Voices in the Dead House by Norman Lock is the ninth book in the author’s American Novel series. It presents multi-layered portraits of two literary giants, Walt Whitman and Louisa May Alcott, by examining a few months of their lives where their experiences overlapped. Both went to Washington in 1862 to serve in hospitals for the wounded following the Battle of Fredericksburg.
Whitman is given the first and larger portion of the novel. Puffed up with self-importance after the publication of Leaves of Grass, his vanity is touchy, his thoughts self-absorbed, and yet, his compassion for the wounded soldiers is boundless. He volunteers in the hospitals and performs menial labor as well as purchasing small gifts for the men and spending time trying to comfort them. In between his shifts, he wanders about Washington, musing on all aspects of life, oftentimes in company with his lover, Peter Doyle, a horsecar conductor.
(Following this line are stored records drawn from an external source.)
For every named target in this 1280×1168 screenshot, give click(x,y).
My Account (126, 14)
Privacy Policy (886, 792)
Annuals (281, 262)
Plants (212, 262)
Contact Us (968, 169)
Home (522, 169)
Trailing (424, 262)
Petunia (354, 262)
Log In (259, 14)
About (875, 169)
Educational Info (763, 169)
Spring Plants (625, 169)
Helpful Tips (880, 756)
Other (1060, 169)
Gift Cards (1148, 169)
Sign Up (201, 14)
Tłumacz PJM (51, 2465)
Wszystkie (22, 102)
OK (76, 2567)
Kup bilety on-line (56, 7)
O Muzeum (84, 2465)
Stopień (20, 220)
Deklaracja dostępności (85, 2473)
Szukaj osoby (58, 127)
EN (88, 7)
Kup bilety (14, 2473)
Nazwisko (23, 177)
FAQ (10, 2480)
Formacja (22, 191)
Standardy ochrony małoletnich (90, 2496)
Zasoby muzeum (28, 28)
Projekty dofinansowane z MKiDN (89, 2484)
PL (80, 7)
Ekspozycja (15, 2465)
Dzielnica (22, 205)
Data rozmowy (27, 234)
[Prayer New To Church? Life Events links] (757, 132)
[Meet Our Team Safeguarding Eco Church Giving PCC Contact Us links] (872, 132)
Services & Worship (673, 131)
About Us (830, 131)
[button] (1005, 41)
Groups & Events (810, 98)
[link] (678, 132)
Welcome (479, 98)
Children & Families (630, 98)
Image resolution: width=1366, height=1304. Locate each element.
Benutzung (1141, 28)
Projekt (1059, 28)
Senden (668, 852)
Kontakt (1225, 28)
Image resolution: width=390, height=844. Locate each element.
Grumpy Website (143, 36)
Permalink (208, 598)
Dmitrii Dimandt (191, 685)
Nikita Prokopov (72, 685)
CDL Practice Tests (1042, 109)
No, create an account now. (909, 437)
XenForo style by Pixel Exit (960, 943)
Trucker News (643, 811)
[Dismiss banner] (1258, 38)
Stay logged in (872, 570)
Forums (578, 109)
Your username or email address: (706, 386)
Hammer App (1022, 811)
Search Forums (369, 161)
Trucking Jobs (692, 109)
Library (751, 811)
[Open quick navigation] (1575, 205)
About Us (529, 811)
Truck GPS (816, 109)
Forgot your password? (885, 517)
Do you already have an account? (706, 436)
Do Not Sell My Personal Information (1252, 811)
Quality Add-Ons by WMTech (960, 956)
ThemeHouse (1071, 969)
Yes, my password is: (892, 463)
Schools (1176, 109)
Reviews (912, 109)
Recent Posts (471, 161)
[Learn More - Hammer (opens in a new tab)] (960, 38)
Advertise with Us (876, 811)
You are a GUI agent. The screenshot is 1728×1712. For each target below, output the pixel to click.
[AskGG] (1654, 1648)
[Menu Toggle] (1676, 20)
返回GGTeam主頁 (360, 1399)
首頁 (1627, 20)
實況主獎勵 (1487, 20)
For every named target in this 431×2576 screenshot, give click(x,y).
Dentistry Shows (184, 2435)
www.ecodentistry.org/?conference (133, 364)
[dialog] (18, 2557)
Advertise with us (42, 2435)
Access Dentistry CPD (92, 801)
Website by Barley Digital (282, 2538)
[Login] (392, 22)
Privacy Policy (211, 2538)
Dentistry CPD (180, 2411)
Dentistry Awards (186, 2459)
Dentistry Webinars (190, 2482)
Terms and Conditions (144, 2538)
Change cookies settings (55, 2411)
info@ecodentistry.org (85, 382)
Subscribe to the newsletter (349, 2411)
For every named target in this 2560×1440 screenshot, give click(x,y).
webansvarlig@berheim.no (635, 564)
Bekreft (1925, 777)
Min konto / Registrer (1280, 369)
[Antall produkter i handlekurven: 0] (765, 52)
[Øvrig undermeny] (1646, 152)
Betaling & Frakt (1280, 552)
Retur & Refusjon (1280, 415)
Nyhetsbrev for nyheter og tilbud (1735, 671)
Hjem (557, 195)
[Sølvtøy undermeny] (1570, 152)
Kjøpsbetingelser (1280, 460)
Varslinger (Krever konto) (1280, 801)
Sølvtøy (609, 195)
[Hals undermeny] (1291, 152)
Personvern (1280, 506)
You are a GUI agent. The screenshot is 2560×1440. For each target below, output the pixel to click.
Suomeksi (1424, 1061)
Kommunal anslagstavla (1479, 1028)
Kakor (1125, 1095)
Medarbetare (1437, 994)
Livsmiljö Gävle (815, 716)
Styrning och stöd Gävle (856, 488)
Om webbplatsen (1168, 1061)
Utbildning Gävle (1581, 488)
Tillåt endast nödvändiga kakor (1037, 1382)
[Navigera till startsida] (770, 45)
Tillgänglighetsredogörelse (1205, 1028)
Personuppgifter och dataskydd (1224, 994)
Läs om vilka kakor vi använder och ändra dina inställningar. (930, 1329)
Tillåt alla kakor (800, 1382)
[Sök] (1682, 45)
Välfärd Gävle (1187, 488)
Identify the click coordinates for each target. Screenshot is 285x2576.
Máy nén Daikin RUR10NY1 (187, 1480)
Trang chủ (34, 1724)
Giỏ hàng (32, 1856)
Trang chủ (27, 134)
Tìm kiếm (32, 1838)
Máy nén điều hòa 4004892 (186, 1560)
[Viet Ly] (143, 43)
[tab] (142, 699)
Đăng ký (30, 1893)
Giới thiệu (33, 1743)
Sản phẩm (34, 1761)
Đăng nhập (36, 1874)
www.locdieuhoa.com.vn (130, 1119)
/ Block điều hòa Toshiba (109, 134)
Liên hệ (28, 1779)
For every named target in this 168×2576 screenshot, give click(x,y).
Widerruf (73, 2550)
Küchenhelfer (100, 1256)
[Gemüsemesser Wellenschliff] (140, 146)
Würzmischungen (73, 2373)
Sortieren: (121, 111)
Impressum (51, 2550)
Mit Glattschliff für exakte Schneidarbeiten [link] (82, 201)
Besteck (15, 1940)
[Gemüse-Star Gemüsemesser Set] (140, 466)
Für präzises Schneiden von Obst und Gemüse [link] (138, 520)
Alcott’s voice is quite different. She has escaped the poverty and drudgery of her (despised) father’s home and immerses herself in the drudgery of the hospital. She is an efficient and caring nurse, but her mind wanders constantly to her past and to the men who populated it: Emerson, Thoreau, and Hawthorne. She has passing thoughts of marriage but immediately repudiates them. She is a staunch abolitionist, but is defensive about her need to proclaim it. She, too, wanders about Washington, thinking, while she is not at work.
Lock does a tremendous job crawling inside the heads of these masters and pulling us inside as well. There is little plot. The characters come to the city, they work, they ponder, they exchange ideas with other people, and they move on. But the riveting prose and the dreamlike interior monologues of the protagonists carry the reader along.